How Artificial Intelligence Changes the Game
AI has brought powerful tools to identify in minutes what used to take days: who the decision makers, users, and influencers are in each account.
1. Large-Scale Data Processing
AI cross-references data from multiple sources — LinkedIn, corporate websites, public organizational charts, press reports — to identify a company’s hierarchical structure.
2. Analysis of Titles and Responsibilities
It’s not enough to know the title. AI analyzes descriptions, keywords, and even digital interactions to determine if a Head of Sales, for example, acts as a decision maker or merely as an influencer in technology purchases.
3. Detection of Intent Signals
AI monitors movements that reveal buying intent:
- New hires in strategic areas.
- Investment rounds.
- Announcements of expansion into new markets.
These signals help identify who is driving change within the company.
4. Continuous Learning
Each interaction recorded in the CRM feeds AI models. Thus, AI Agents continuously learn who really decides in every segment and company size.

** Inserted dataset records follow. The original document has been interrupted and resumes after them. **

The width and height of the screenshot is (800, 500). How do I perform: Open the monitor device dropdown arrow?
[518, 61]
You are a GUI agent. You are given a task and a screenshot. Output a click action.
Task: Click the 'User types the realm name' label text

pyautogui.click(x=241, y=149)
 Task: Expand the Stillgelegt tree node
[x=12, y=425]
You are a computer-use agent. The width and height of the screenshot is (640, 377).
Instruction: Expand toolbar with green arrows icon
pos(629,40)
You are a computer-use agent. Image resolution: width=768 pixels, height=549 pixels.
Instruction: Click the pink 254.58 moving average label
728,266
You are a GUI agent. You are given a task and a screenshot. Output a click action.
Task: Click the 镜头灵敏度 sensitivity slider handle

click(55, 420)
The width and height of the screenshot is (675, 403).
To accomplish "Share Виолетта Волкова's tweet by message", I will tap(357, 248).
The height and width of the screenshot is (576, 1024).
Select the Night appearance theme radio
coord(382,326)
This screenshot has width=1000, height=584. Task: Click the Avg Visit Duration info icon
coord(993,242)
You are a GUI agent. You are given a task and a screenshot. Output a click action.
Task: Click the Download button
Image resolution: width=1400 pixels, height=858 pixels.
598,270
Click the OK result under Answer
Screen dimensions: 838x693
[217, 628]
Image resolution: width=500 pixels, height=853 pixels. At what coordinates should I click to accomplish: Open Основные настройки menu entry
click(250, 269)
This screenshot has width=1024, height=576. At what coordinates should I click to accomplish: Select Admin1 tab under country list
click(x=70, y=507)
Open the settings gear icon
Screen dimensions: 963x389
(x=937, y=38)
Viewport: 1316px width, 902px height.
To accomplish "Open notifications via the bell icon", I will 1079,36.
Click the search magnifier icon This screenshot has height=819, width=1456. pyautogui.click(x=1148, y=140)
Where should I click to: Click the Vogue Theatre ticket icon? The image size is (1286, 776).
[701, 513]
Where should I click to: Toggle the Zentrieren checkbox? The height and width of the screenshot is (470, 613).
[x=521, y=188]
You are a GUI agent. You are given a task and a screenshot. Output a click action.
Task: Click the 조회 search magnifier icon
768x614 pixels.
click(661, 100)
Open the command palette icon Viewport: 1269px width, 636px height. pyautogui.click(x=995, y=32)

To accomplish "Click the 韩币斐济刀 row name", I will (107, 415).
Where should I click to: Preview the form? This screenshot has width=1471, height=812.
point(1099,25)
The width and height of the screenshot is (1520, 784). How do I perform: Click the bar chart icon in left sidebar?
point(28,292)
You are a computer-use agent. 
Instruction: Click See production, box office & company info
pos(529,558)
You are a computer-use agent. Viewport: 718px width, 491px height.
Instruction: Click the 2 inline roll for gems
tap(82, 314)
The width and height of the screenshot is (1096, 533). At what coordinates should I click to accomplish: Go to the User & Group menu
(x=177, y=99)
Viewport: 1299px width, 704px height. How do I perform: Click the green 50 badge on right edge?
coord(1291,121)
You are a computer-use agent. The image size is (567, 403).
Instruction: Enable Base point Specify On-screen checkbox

The Role of Nuvia: AI Agents who map who matters
At Nuvia, AI Agents Allbound were designed to eliminate this bottleneck. They:
- Create qualified lists with real-time validated decision makers and influencers.
- Automatically classify contacts as decision maker, user, or influencer.
- Adjust contact cadences according to the role: strategic messages for decision makers, educational materials for users, market insights for influencers.
- Deliver the right contact into the CRM, so SDRs and salespeople save time and energy.
Practical Example: a B2B Edtech
Imagine an Edtech company that sells corporate training solutions.
- Users: HR coordinators who implement trainings.
- Influencers: organizational development managers.
- Decision makers: HR directors or CFOs.
Without AI, the sales team spends weeks talking to coordinators who like the solution but do not have the budget.
With Nuvia’s AI Agents, the right decision makers are identified early on, shortening the sales cycle by up to 40%.
Direct Benefits of Identifying Roles with AI
- Shorter cycles: reaching decision makers early speeds up the journey.
- Lower CAC: less time wasted on leads with no purchase power.
- More assertive messaging: approach tailored to each contact’s role.
- Higher conversion rate: opportunities reach the decision stage with relevance.
According to McKinsey (2024), companies that use AI to map decision makers report 35% more qualified meetings and 25% more conversions.
Conclusion
B2B prospecting is no longer a guessing game. Identifying who really has decision-making power or influence is a matter of survival.
With AI and Nuvia’s AI Agents, this process becomes automatic, fast, and assertive, allowing companies to focus their efforts on the right people at the right time.
👉 Summary in one sentence:
AI is the key to turning decision maker, user, and influencer mapping into a precise and scalable process — and Nuvia already delivers this today.